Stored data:

--------

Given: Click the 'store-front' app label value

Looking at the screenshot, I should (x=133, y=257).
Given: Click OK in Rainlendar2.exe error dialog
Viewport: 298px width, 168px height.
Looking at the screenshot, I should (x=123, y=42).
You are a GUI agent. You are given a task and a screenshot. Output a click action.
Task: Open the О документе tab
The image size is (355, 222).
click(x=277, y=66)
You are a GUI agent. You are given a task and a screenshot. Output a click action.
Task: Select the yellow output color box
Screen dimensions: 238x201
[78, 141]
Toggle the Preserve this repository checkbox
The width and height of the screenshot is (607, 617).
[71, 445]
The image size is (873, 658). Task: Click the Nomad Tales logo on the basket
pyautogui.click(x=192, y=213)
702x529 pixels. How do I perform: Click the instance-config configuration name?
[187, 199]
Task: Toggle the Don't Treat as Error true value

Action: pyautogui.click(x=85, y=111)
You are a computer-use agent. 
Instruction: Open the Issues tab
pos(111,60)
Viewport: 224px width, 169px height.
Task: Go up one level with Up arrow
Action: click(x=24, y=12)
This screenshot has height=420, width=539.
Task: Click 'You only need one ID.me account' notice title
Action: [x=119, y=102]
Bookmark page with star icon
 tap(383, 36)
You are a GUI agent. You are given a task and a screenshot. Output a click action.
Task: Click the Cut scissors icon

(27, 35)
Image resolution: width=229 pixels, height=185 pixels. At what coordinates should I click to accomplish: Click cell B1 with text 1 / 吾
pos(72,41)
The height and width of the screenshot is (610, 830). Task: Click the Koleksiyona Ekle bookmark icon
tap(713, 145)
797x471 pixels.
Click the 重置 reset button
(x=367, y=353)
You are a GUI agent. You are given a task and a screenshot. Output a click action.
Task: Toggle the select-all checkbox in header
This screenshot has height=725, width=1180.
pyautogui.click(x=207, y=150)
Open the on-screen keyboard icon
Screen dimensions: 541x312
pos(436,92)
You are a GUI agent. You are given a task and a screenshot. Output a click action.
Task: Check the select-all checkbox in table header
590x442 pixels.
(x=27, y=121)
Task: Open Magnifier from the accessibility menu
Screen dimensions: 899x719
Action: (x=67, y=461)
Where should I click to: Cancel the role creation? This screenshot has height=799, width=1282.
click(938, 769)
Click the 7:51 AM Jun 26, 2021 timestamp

--------

[Exercise]: Only the lines above starting with the one with "797x471 pixels." and going through the one with "Task: Toggle the select-all" are to be copied, word for word and with both ends kept.

[Task result]:
797x471 pixels.
Click the 重置 reset button
(x=367, y=353)
You are a GUI agent. You are given a task and a screenshot. Output a click action.
Task: Toggle the select-all checkbox in header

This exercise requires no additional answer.